◆ Problem to solve:
Rewrite the records below, replacing every occurrence of "GUI agent" with "desktop agent" and leaving everything else unchanged.

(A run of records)
** begin **

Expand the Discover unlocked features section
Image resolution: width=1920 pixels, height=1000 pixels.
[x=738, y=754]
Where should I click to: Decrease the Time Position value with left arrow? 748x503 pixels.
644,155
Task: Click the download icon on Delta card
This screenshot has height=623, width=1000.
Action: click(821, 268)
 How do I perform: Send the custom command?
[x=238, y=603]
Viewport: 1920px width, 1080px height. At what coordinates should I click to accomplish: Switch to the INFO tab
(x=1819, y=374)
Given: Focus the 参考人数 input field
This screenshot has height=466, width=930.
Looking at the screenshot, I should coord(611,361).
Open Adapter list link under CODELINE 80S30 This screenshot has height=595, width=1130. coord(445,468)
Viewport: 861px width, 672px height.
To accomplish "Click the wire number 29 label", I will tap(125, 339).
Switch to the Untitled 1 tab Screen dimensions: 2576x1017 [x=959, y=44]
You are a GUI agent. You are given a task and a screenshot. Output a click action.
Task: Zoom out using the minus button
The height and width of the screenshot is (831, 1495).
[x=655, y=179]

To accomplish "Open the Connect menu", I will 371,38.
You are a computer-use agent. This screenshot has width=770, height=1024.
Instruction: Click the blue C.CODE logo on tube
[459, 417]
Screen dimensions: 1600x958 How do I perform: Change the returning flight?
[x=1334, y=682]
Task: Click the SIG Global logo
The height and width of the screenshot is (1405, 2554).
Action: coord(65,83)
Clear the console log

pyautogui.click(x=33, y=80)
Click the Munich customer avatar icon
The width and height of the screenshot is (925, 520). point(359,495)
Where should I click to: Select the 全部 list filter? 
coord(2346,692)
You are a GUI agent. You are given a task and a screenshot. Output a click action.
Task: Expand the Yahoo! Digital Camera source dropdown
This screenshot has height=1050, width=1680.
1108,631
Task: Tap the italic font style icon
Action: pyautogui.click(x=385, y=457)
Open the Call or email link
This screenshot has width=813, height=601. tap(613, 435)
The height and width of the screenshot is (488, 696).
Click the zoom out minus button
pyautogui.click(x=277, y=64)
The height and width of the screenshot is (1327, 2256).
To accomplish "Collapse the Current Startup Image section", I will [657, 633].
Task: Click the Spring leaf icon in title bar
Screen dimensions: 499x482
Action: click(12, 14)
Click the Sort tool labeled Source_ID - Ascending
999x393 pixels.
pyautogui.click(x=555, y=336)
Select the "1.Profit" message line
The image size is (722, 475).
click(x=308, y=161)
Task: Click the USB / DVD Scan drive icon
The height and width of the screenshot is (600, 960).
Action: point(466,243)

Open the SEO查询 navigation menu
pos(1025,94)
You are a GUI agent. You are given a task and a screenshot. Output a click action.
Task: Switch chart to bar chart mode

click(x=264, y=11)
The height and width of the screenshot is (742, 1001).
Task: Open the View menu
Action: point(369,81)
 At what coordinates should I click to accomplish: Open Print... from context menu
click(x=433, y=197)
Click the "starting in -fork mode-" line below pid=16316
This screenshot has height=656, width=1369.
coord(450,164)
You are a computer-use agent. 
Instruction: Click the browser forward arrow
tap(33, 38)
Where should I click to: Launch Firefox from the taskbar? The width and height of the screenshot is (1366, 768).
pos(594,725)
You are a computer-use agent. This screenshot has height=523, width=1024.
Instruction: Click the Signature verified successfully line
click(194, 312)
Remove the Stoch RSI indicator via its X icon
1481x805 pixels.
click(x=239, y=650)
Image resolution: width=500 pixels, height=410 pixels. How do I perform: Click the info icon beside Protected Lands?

** end **

◆ Output for this exercise:
Expand the Discover unlocked features section
Image resolution: width=1920 pixels, height=1000 pixels.
[x=738, y=754]
Where should I click to: Decrease the Time Position value with left arrow? 748x503 pixels.
644,155
Task: Click the download icon on Delta card
This screenshot has height=623, width=1000.
Action: click(821, 268)
 How do I perform: Send the custom command?
[x=238, y=603]
Viewport: 1920px width, 1080px height. At what coordinates should I click to accomplish: Switch to the INFO tab
(x=1819, y=374)
Given: Focus the 参考人数 input field
This screenshot has height=466, width=930.
Looking at the screenshot, I should coord(611,361).
Open Adapter list link under CODELINE 80S30 This screenshot has height=595, width=1130. coord(445,468)
Viewport: 861px width, 672px height.
To accomplish "Click the wire number 29 label", I will tap(125, 339).
Switch to the Untitled 1 tab Screen dimensions: 2576x1017 [x=959, y=44]
You are a desktop agent. You are given a task and a screenshot. Output a click action.
Task: Zoom out using the minus button
The height and width of the screenshot is (831, 1495).
[x=655, y=179]

To accomplish "Open the Connect menu", I will 371,38.
You are a computer-use agent. This screenshot has width=770, height=1024.
Instruction: Click the blue C.CODE logo on tube
[459, 417]
Screen dimensions: 1600x958 How do I perform: Change the returning flight?
[x=1334, y=682]
Task: Click the SIG Global logo
The height and width of the screenshot is (1405, 2554).
Action: coord(65,83)
Clear the console log

pyautogui.click(x=33, y=80)
Click the Munich customer avatar icon
The width and height of the screenshot is (925, 520). point(359,495)
Where should I click to: Select the 全部 list filter? 
coord(2346,692)
You are a desktop agent. You are given a task and a screenshot. Output a click action.
Task: Expand the Yahoo! Digital Camera source dropdown
This screenshot has height=1050, width=1680.
1108,631
Task: Tap the italic font style icon
Action: pyautogui.click(x=385, y=457)
Open the Call or email link
This screenshot has width=813, height=601. tap(613, 435)
The height and width of the screenshot is (488, 696).
Click the zoom out minus button
pyautogui.click(x=277, y=64)
The height and width of the screenshot is (1327, 2256).
To accomplish "Collapse the Current Startup Image section", I will [657, 633].
Task: Click the Spring leaf icon in title bar
Screen dimensions: 499x482
Action: click(12, 14)
Click the Sort tool labeled Source_ID - Ascending
999x393 pixels.
pyautogui.click(x=555, y=336)
Select the "1.Profit" message line
The image size is (722, 475).
click(x=308, y=161)
Task: Click the USB / DVD Scan drive icon
The height and width of the screenshot is (600, 960).
Action: point(466,243)

Open the SEO查询 navigation menu
pos(1025,94)
You are a desktop agent. You are given a task and a screenshot. Output a click action.
Task: Switch chart to bar chart mode

click(x=264, y=11)
The height and width of the screenshot is (742, 1001).
Task: Open the View menu
Action: point(369,81)
 At what coordinates should I click to accomplish: Open Print... from context menu
click(x=433, y=197)
Click the "starting in -fork mode-" line below pid=16316
This screenshot has height=656, width=1369.
coord(450,164)
You are a computer-use agent. 
Instruction: Click the browser forward arrow
tap(33, 38)
Where should I click to: Launch Firefox from the taskbar? The width and height of the screenshot is (1366, 768).
pos(594,725)
You are a computer-use agent. This screenshot has height=523, width=1024.
Instruction: Click the Signature verified successfully line
click(194, 312)
Remove the Stoch RSI indicator via its X icon
1481x805 pixels.
click(x=239, y=650)
Image resolution: width=500 pixels, height=410 pixels. How do I perform: Click the info icon beside Protected Lands?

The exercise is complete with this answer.